According to the latest Single Exit Price Application (SEPA) guideline for 2015, the Department of Health (DoH) is now “nudging” multinational pharmaceutical companies to disclose the prices of medicines they charge in foreign countries. This in an attempt to “name and shame” multinational companies that charge higher prices for their products they sell to the private sector in SA.
In 2004, the government introduced the Single Exit Price (SEP) mechanism which is applied to all medicines supplied to the private healthcare sector. SEP compels all manufacturers and importers to sell their products at the same price to all of their private sector customers, regardless of the size of the order, and prohibits them from offering any discounts. Not subject to the SEP constraints is the DoH which has a pricing committee that, by using a formula, recommends what the annual increase for the private sector should be.
Any discussion of drug prices in SA should take into account the price discrimination that has traditionally occurred; with drug manufacturers selling drugs at relatively high prices to the private sector and at greatly discounted prices to the state sector. The fact that manufacturers have been able to price-discriminate has meant that drug prices in South Africa are amongst the lowest in the world.
The DoH’s selected comparator countries include: Australia, Canada, New Zealand and Spain. However, the SEPA states, “Where a medicine does not have a comparator product from Australia, Canada, New Zealand & Spain all other countries where the medicine is being sold must be listed and provided as alternate countries”. But comparing drug prices around the world is notoriously complex and is often not even useful. Different regulatory regimes, disease burdens, demographic profiles, purchasing power etc, means that drug prices differ across countries for a number of reasons and direct comparisons do not necessarily provide evidence of greater or less consumer welfare in a given country.
Perhaps one of the most important and damaging long-term effects of drug price regulations, such as the SEP, is the impact they have on research and development. This impact is also some what difficult to measure and is often unseen because government and consumers are not aware of the lost innovation that would have taken place in the absence of price controls.
John Vernon of the University of Pennsylvania has estimated the impact of price controls on research and development. Using data from the 15 largest pharmaceutical manufacturing firms in the world, Vernon estimates several models of the determinants of research and development (R&D) over the course of a decade. The results confirm that pharmaceutical price regulation diminishes the incentives to invest in R&D. Moreover, the magnitude of the correlation is substantial (-0.07 to -0.20), suggesting that R&D investment is highly sensitive to the degree of pharmaceutical price regulation. The model predicts that investment in research and development could decline by up to 47 per cent as a result of price controls.
Government intervention in the pricing of medicines has already caused a major change in the way international pharmaceutical manufacturing companies view the SA market. Factories have been closed and full-scale local representation has been downgraded to agency representation. As a consequence, SA is not only losing out on potential local manufacture but also the participation of the withdrawing companies in finding solutions to ‘South Africa specific’ health problems, local research and development, local drug trials and the like.
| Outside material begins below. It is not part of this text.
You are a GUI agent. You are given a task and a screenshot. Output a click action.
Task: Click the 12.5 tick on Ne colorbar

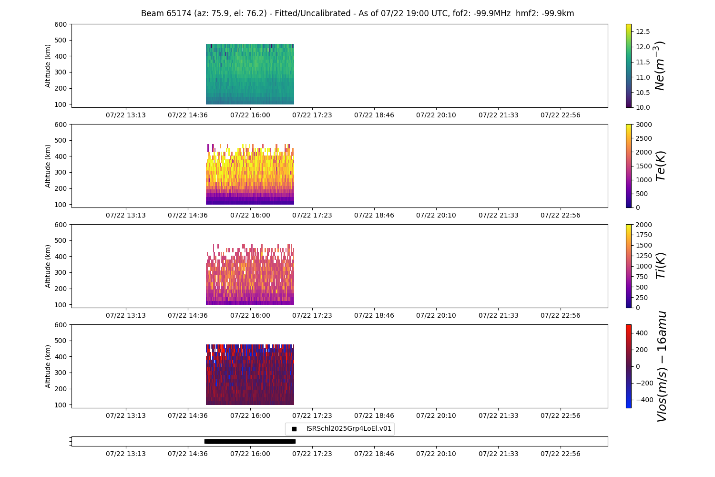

With the chronic delays in drug registration, price controls, proposed IP laws that seek to legitimise the appropriation of innovative companies’ property, the introduction of a state pharmaceutical manufacturer and the general hostile environment toward any private sector participation in healthcare, pharmaceutical companies are probably feeling increasingly uneasy about their future in SA. The continued slow but steady disinvestment by innovative companies and lack of new investment in SA will likely continue unabated and probably accelerate. Why should innovative companies in particular invest in SA when other countries are much more accommodating and attractive investment destinations?
This reminds me of that (sick) old Soviet joke: Vladimir says, “The good news is that things are now so bad they can’t get worse”. Yuri says, “Oh yes they can”. Generic companies should also be wary. They are not necessarily exempt. The current focus on innovative companies is simply the thin edge of the wedge. Government has its own aspirations and a seemingly dogged determination to turn SA into a “developmental” state, in which state-owned enterprises are protected under the guise of “strategic assets”.